My hair is going bloody strange...
Zip it off or sleep in a hairnet?
I wouldn't put either past me...
Please cheer me up with your own stories of tonsorial misery. The more abject the better. All I want to do is to feel is superior.
Best -
J.
How about the Dolly Parton Wig Collection?
Worst hair day for me: late 80's, Los Angeles, at a very fashionable salon. (Read: the hairdressers could afford the best coke.) Mixing my potion up to make my hair golden brown, they screwed up the formula. On it went, cap and under the dryer. Instead of coming out blond it was...a sort of purple never seen before, either in nature or at a place like Dupont Colors. Ended up with an emergency crew cut that still, after corrective dyes, glowed a sickly midnight sort of purple.
l've always had crap hair, so crap that l could never style it. Every time a slight breeze blew, my hair would end up looking worse than Donald Trump's...a complete mess. l have alot less hair now and l like it that way, l like the middle aged distinguished gentlemen look and don't have to worry when the wind picks up.
l was losing my hair at 21, grew it all back in my late 20's - early 30's through a raw diet, then lost it again from my mid 30's.
Last edited by The_Shooman (2010-08-24 00:05:00)
l've been trying to talk my 20 year old niece into getting a `monk' style haircut, but l still haven't managed to convince her yet.
Being folicullary challenged, it's crop 2 from Mr. Buzzer for me. For many, this counts as a constant bad hair day. I like it.
When I was younger, I experimented a lot with my hair in my punk phase. The problem was to get the hair to stand up. It was about 80/81 and there existed no such thing as hair gel etc. We used egg white, which made you look as the passive part of some Bukakke frenzy, especially after rain showers.
in my punk phase ( a bit later, mid 80's) nor me neither my mates ever ventured into the egg territory. however, we used sugarwater aka. a lots of sugar melted with hot water. got yer spikes up all right, but was damn sticky when sweating or in rain. those really into it used moustache wax, pain in the arse to wash off. not that many punks ever washed themselves though. i can still remember the smell in finnish punk gigs: a mixture of sweat, leather, paint, cigarettes, dope, stale garlic and sorbus breath (sorbus being a cheap strong wine favoured by punks, winos & other misfits) and moustache wax.

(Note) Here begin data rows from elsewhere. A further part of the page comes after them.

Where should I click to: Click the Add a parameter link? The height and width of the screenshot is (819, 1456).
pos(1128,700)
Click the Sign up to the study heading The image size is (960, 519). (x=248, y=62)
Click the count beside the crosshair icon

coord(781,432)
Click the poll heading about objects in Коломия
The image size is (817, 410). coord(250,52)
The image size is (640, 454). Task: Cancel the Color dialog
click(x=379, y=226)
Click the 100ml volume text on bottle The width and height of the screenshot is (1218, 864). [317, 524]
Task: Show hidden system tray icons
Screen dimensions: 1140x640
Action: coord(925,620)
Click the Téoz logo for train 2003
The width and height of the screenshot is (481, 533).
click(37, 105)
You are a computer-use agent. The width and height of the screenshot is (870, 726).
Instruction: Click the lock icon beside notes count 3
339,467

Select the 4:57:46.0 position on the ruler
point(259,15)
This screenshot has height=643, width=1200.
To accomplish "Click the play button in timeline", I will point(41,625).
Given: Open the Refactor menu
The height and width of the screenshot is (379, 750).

I envy anyone with enough hair to have one
My hairstyle is called 'The Remington'...
Even a #2 crop begins to look patchy after a week or so, and the grey 'wings' come to the fore.
re. vice magazine: every time i bother to open the rag i want to grab the c--ts who are responsible and give them a class a severe beating, which, i think they really deserve. the whole mag reeks of spoiled middle class mall rat brat attitude.